Joseph R. Biden’s push to make the presidential election “a battle for the soul of the nation” has been muddied by questions about his mental fitness that have dogged him for more than a year and burst into public view Wednesday with startling clarity.
Mr. Biden’s frustration with the public prodding boiled over in an interview with a CBS News reporter who pressed him on whether he had undergone a cognitive exam.
“No, I haven’t taken a test. Why the hell would I take a test? Come on, man,” the Democrat said in a virtual interview with Black and Hispanic journalists.
Mr. Biden likened asking about a cognitive test to asking the reporter, who is Black, to take a test to see whether “you’re taking cocaine or not” before the interview.
“What do you think, huh?” the former vice president said. “Are you a junkie?”
The Republican National Committee pounced, saying the response is Mr. Biden’s latest offense of Black Americans.
“This is not Joe Biden’s first insensitive and bigoted comment about the Black community,” Paris Dennard, the RNC’s senior adviser for Black media affairs, said in an email.
Mr. Biden suffered from a stutter as a child and has never been known as a wordsmith. The difficulties he has getting his message across has provided more ammunition for his critics.
Questions about his mental sharpness also put a greater focus on Mr. Biden’s running mate, whom he plans to tap before the Democratic National Convention.
President Trump’s mental acuity was questioned in 2016. He helped ease some of those concerns by tapping steady and lucid Mike Pence as his wingman.
Mr. Trump became the oldest person to assume the presidency at age 70. Four years later, he is suggesting that Mr. Biden, 77, is mentally and physically handicapped and, as a result, could be looking for a way out of the three scheduled presidential debates.

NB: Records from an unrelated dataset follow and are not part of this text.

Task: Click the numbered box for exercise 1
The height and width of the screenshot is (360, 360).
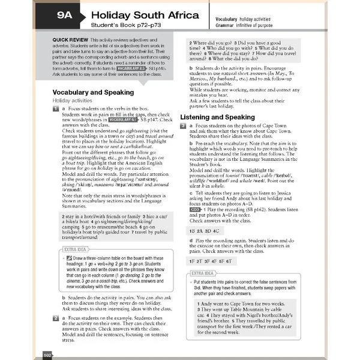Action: coord(55,109)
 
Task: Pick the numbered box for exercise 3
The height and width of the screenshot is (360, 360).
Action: coord(183,126)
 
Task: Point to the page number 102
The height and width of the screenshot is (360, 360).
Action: coord(48,355)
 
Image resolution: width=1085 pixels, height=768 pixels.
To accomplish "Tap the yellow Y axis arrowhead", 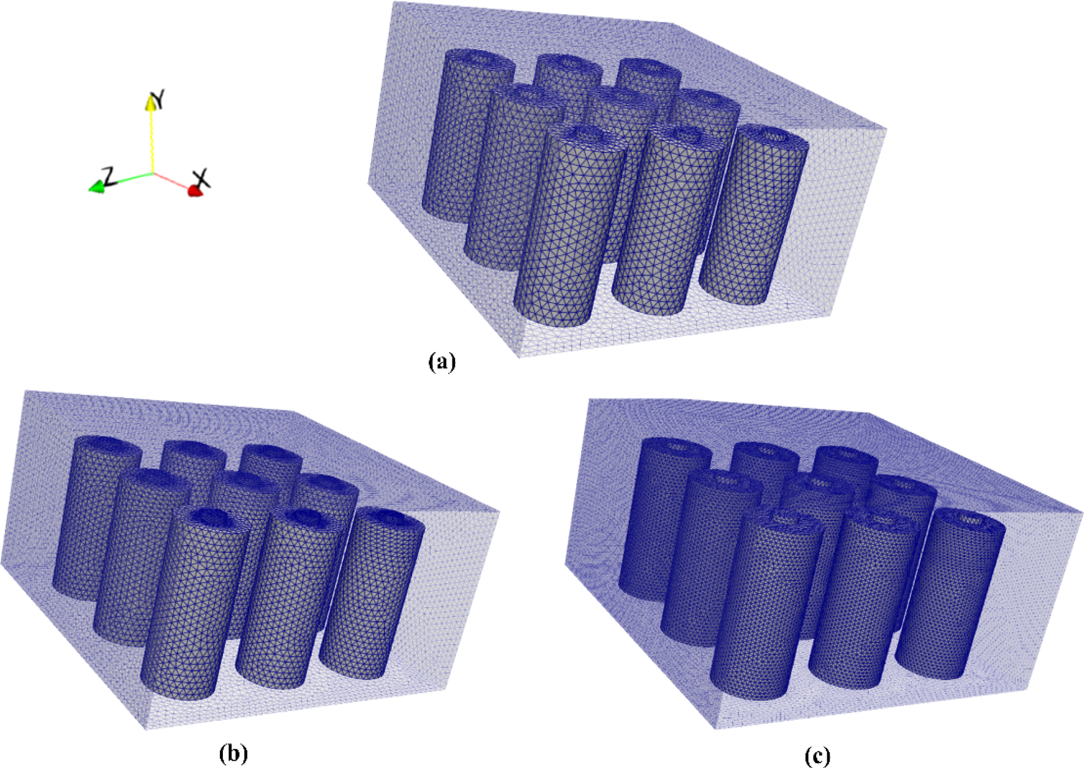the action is click(150, 103).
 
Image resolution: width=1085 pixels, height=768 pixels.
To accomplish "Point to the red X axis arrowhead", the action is click(195, 192).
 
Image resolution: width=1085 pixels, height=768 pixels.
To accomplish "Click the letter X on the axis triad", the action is click(203, 179).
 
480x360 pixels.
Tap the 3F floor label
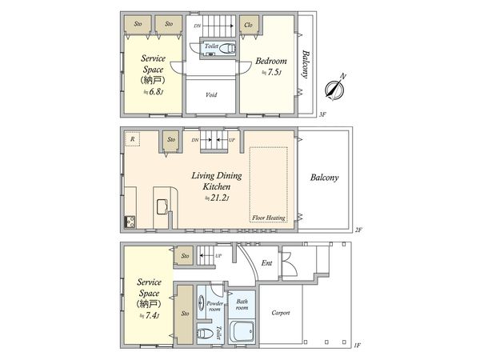pos(323,115)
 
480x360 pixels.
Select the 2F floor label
pos(359,230)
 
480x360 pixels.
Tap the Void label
pos(211,94)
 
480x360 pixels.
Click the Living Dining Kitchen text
pos(211,180)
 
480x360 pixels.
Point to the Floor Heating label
pos(268,218)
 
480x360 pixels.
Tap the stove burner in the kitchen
pos(129,221)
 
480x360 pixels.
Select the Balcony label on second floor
pos(325,178)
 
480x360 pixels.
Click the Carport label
pos(281,313)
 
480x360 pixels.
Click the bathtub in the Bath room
pos(242,330)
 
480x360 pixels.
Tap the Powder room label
pos(214,306)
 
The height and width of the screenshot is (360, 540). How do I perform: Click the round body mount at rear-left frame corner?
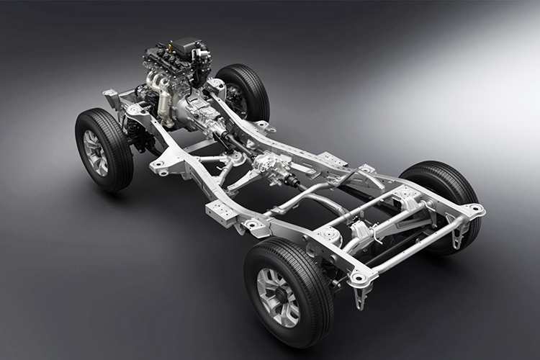point(359,278)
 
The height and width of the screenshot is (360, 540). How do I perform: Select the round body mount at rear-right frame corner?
point(474,210)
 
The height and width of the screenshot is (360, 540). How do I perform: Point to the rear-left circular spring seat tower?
point(328,234)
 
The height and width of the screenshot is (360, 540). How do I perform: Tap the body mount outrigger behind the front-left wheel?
point(161,167)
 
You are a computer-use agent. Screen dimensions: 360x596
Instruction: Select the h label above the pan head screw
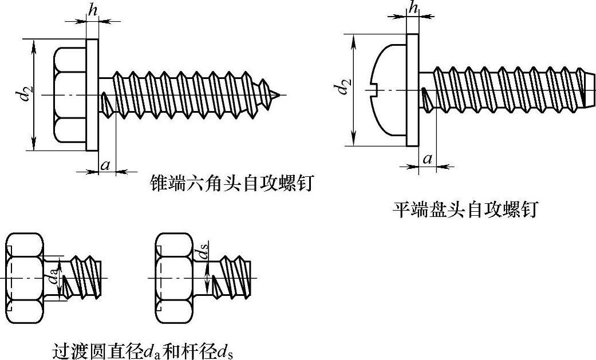tap(412, 7)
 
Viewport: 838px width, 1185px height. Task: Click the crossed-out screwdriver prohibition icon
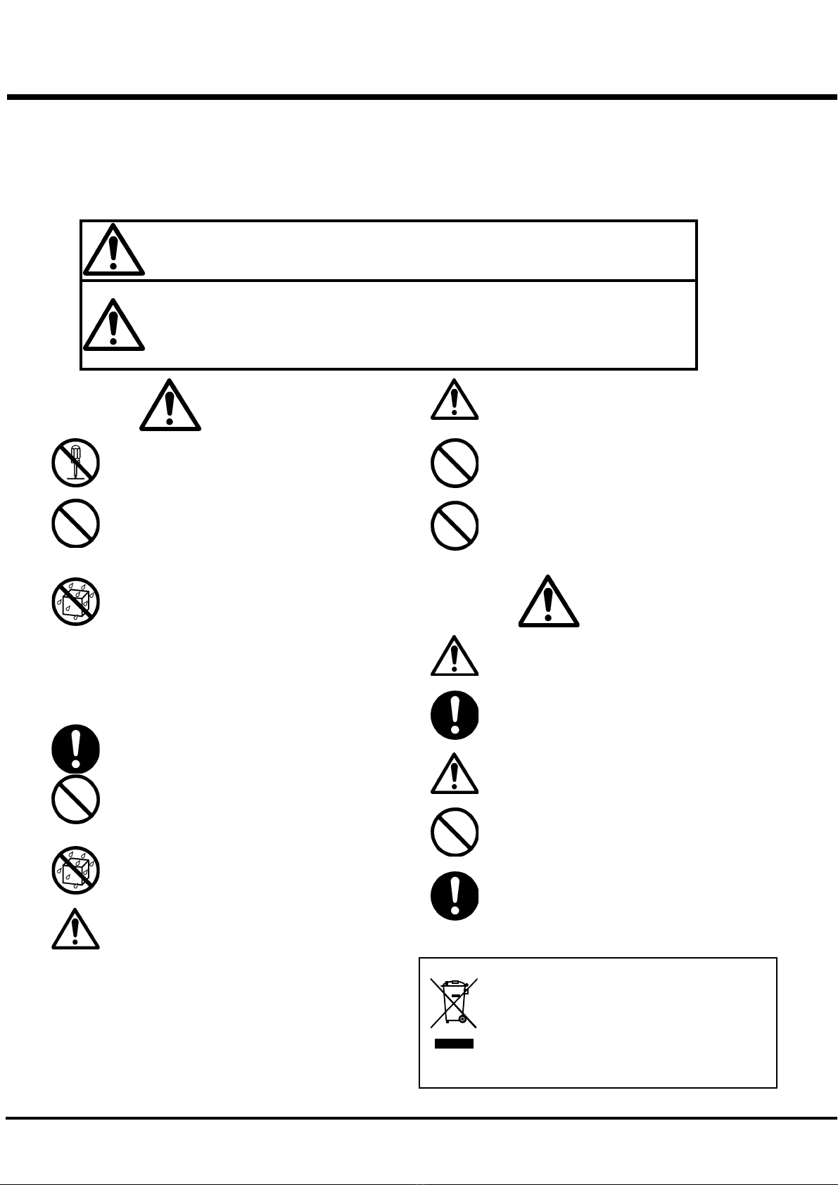pos(75,463)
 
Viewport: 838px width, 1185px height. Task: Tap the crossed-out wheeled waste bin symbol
pos(454,1003)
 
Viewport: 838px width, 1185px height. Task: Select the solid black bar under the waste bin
pos(454,1044)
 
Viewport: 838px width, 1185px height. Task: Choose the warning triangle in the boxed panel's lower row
pos(113,325)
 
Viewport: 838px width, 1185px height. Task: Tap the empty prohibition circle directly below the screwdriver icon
pos(75,523)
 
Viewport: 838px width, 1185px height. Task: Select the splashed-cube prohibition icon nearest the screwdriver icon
pos(75,602)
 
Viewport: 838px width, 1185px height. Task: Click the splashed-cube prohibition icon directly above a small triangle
pos(75,871)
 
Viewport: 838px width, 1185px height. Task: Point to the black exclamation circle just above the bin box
pos(455,897)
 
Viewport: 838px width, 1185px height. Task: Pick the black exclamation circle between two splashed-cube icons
pos(75,748)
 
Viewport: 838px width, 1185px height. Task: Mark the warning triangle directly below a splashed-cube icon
pos(75,930)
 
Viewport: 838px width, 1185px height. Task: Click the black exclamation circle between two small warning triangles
pos(455,715)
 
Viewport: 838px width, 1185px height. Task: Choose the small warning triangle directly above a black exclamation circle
pos(455,657)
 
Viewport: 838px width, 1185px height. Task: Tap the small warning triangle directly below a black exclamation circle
pos(455,774)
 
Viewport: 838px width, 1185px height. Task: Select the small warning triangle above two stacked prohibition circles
pos(455,400)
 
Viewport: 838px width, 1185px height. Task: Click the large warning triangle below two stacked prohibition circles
pos(549,602)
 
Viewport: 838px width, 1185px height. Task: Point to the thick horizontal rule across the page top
pos(422,97)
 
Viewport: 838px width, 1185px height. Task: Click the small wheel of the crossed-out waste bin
pos(462,1018)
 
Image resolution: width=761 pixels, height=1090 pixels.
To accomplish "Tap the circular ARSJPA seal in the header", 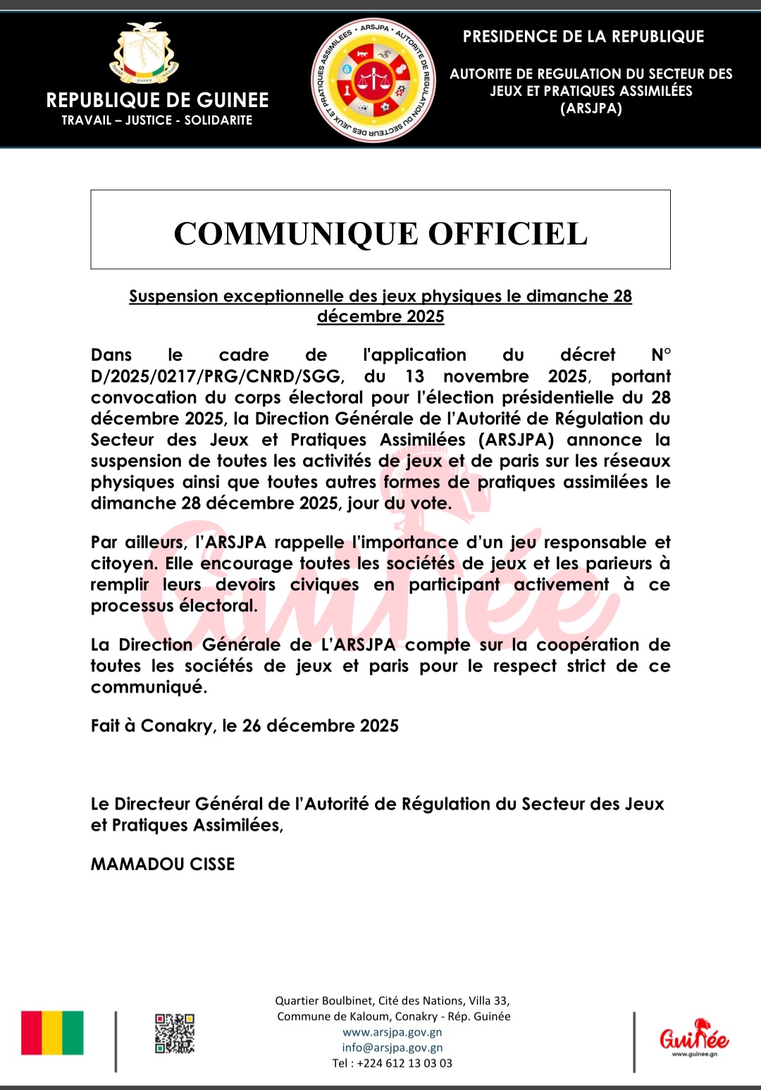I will click(373, 80).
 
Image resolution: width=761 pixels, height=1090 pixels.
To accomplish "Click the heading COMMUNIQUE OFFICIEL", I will click(380, 234).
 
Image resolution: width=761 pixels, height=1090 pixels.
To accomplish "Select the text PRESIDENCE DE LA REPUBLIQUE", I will click(583, 37).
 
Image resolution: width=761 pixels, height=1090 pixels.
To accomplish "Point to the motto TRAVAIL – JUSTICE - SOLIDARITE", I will click(157, 120).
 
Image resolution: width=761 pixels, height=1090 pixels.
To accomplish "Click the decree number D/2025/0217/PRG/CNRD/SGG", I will click(216, 377).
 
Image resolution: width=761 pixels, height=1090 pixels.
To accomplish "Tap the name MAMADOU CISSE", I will click(163, 865).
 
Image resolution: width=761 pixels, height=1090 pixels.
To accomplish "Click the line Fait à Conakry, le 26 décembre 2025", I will click(245, 726).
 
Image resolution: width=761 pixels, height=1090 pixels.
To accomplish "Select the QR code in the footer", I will click(175, 1034).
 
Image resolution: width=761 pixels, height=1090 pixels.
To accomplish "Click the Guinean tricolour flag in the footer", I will click(52, 1033).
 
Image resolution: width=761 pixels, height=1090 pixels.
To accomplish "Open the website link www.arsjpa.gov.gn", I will click(392, 1032).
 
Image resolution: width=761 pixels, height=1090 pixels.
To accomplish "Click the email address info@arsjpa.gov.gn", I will click(392, 1048).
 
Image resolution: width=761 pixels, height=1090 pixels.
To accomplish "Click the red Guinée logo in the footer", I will click(694, 1036).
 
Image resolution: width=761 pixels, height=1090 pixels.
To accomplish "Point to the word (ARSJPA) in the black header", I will click(591, 109).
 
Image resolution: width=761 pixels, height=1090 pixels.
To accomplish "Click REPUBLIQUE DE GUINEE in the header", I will click(157, 100).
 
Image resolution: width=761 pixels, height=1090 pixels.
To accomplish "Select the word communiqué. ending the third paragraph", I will click(149, 688).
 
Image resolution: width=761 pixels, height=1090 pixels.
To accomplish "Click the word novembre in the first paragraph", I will click(486, 377).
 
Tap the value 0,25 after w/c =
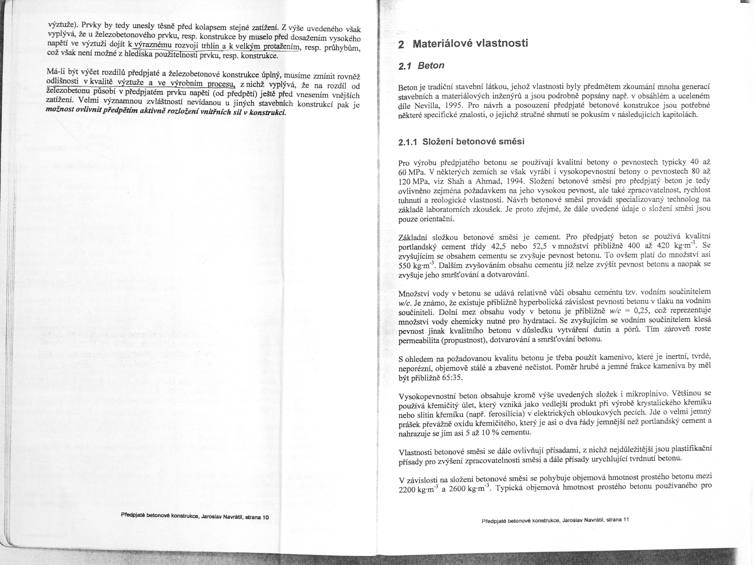click(x=641, y=311)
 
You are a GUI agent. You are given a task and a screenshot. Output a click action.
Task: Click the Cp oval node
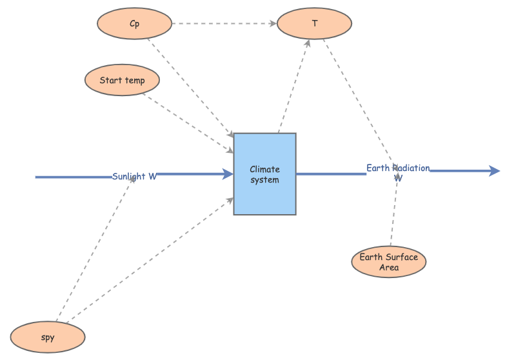tap(134, 24)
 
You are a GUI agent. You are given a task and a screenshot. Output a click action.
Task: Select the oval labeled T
tap(314, 24)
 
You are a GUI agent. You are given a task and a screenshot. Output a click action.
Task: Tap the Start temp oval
tap(122, 81)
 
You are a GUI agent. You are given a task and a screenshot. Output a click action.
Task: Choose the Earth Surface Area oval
tap(388, 262)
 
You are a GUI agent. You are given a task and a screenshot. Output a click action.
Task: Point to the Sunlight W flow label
tap(134, 176)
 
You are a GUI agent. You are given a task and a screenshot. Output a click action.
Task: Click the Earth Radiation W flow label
tap(398, 172)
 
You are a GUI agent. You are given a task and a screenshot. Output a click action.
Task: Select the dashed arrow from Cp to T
tap(223, 24)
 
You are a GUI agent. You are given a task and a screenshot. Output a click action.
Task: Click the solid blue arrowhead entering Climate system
tap(228, 174)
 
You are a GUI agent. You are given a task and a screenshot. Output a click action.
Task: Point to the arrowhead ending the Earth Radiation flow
tap(495, 170)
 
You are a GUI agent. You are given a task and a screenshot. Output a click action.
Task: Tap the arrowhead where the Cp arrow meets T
tap(273, 24)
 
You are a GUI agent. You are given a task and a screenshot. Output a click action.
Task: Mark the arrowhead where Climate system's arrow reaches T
tap(308, 43)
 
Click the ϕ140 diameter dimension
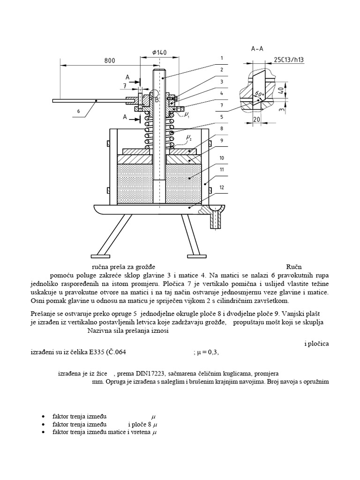[159, 52]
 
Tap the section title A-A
[257, 48]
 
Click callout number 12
[221, 188]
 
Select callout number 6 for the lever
[80, 112]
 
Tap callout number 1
[221, 59]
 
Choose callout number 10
[221, 158]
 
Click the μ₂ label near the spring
[189, 137]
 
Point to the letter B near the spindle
[157, 99]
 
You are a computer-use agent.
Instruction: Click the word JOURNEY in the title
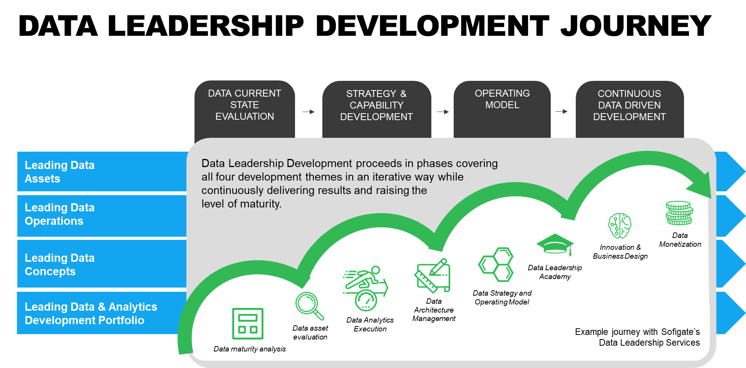[x=635, y=26]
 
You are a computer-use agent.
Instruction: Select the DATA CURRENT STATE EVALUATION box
[x=245, y=109]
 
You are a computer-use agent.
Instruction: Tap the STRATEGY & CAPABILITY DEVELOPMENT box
[x=377, y=109]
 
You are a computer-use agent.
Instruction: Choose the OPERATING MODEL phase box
[x=502, y=109]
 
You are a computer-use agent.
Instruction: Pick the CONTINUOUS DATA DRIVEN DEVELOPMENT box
[x=630, y=109]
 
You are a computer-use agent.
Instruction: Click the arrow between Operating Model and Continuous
[x=562, y=112]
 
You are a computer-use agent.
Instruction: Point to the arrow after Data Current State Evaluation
[x=308, y=112]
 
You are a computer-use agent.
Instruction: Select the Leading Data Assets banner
[x=102, y=172]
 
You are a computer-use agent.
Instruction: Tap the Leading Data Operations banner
[x=102, y=216]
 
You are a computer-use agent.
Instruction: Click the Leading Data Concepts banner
[x=102, y=264]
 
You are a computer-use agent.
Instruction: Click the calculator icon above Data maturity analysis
[x=248, y=323]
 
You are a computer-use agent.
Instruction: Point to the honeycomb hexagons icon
[x=496, y=264]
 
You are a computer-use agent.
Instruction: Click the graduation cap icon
[x=555, y=244]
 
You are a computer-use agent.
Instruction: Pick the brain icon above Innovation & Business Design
[x=620, y=226]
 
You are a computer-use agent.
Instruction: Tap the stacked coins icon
[x=679, y=213]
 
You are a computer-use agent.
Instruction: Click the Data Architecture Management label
[x=434, y=310]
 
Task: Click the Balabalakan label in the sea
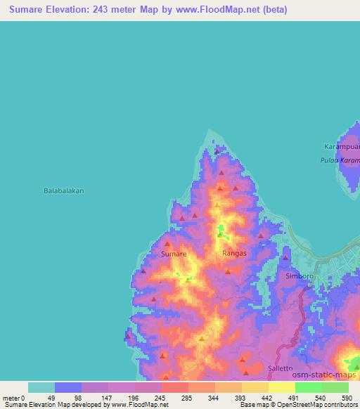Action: coord(64,190)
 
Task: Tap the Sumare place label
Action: coord(174,253)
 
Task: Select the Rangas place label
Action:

“Biden can’t put two sentences together,” Mr. Trump said in a recent interview with Fox News. “They wheel him out. He goes up — he repeats — they ask him questions. He reads a teleprompter, and then he goes back into his basement.
“You tell me the American people want to have that in an age where we’re in trouble with other nations that are looking to do numbers on us,” he said.
Former New York Mayor Rudolph W. Giuliani, who has served as Mr. Trump’s personal attorney, has said the president should double down on the charge.
“I have a good friend who has early stage Alzheimer’s, and they could be twins,” Mr. Giuliani told Politico, adding that nobody thinks Mr. Trump has mental issues.
“There’s no comparison between the two people in terms of being able to finish a sentence, being aware of where they are and being able to go through five sentences that stick together,” he said.
Democrats say it is fair to ask about a candidate’s mental faculties but that Mr. Trump’s intense focus on the subject is a desperate attempt to distract voters and could come back to haunt the president.
“That is the pot calling the kettle black,” said TJ Bucholz, a Democratic strategist. “I continue to be concerned about the president’s mental state.
“Joe Biden has convinced me that he is more mentally and physically up for the task of president, and to be clear he couldn’t be any worse than the guy who has the job now,” Mr. Bucholz said.
Mr. Trump has been the target of criticism and mockery for some of his questionable comments and verbal miscues, including a suggestion that COVID-19 could be treated by injecting disinfectant.
He provoked more ridicule this week during a signing ceremony at the White House when he pronounced Yosemite National Park as “Yo-Semite.”
Mr. Trump has pushed back against his critics by boasting that he aced a test to detect early signs of dementia.
Among other things, the test asks subjects to identify animals and recite back from memory a string of words, such as “person, woman, man, camera, TV.”
Mr. Trump challenged Mr. Biden to take the same test and predicted he would flunk it.
In a clip that aired Wednesday on “CBS This Morning,” Mr. Biden rejected Mr. Trump’s challenge.
“If he can’t tell the difference between an elephant and a lion, I don’t know what the hell he is talking about,” Mr. Biden said.
He said he is looking forward to the chance to display his mental dexterity when he faces off against Mr. Trump on the debate stage.
Mr. Bucholz said Mr. Biden is smart to quickly dismiss the attack and to let his campaign indirectly address it in television ads playing up his competence.
“The president is trying to do every flim-flam, shim-sham action to distract from the fact that he is down 12 points in some places,” Mr. Bucholz said. “It is a false flag being floated to national media by the president and his minions.”
⦁ David Sherfinski and Dave Boyer contributed to this report.